INSTRUCTIONS TO FOLLOW: Reproduce the data below line for line, with no changes.

Dataset rows
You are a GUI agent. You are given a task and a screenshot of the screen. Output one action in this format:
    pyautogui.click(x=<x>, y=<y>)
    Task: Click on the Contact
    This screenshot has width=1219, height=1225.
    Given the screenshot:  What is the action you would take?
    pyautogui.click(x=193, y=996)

EXERCISE SOLUTION:
You are a GUI agent. You are given a task and a screenshot of the screen. Output one action in this format:
    pyautogui.click(x=<x>, y=<y>)
    Task: Click on the Contact
    This screenshot has width=1219, height=1225.
    Given the screenshot:  What is the action you would take?
    pyautogui.click(x=193, y=996)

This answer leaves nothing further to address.